▶ WORK TO BE COMPLETED: Pictures stay out of the answer, but every line of the material must be restated exactly.

-=-=-=-=-

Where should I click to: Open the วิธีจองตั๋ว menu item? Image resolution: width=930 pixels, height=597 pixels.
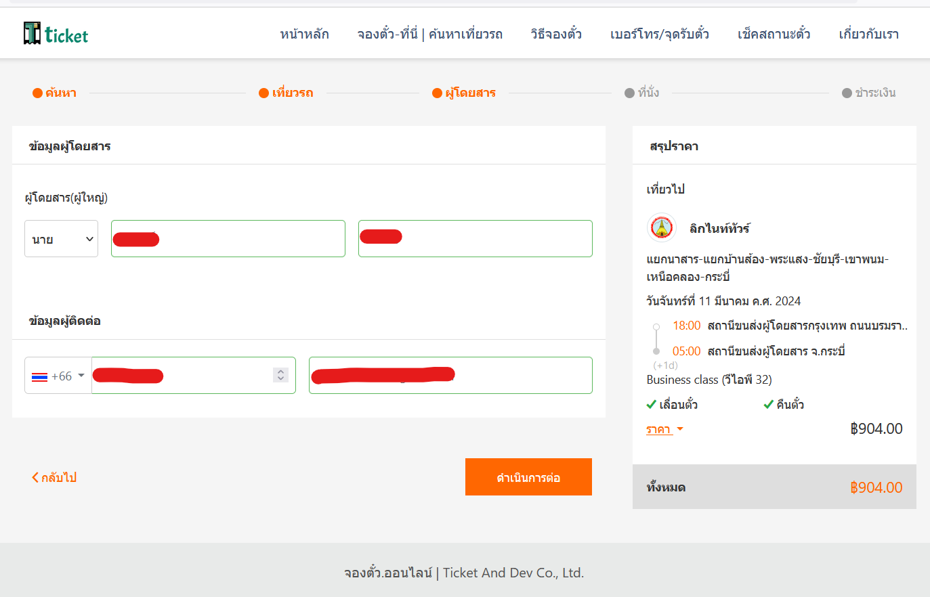point(556,34)
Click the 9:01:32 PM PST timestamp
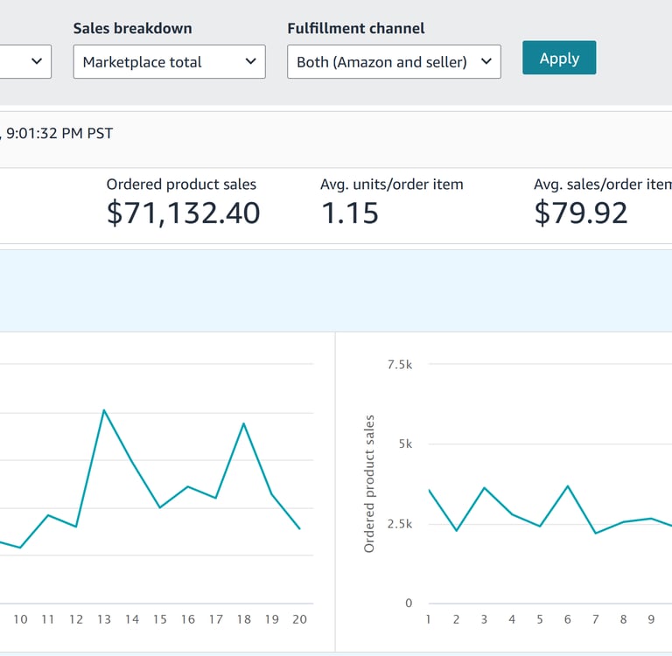Image resolution: width=672 pixels, height=656 pixels. (x=60, y=134)
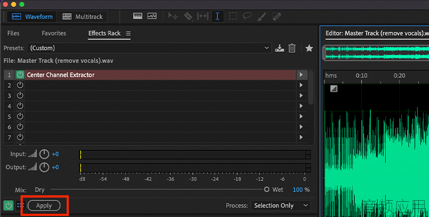Switch to the Favorites tab
Image resolution: width=429 pixels, height=217 pixels.
(x=54, y=33)
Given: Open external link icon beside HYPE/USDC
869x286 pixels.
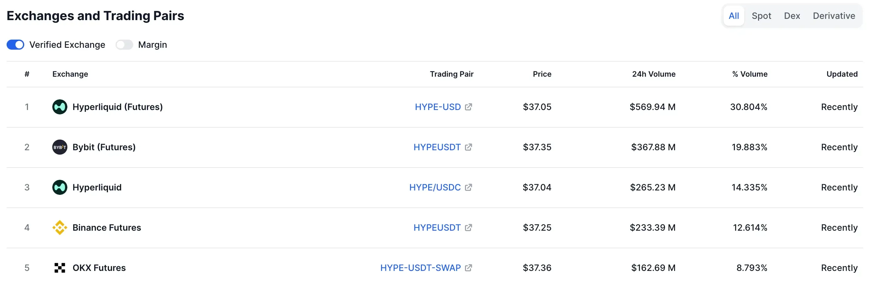Looking at the screenshot, I should coord(468,187).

-=-=-=-=-

▶ TASK RESPONSE:
Where should I click to: Open the วิธีจองตั๋ว menu item? Image resolution: width=930 pixels, height=597 pixels.
point(556,34)
Click the 9:01:32 PM PST timestamp
Image resolution: width=672 pixels, height=656 pixels. (x=60, y=134)
Switch to the Favorites tab
Image resolution: width=429 pixels, height=217 pixels.
(x=54, y=33)
Given: Open external link icon beside HYPE/USDC
869x286 pixels.
Looking at the screenshot, I should coord(468,187).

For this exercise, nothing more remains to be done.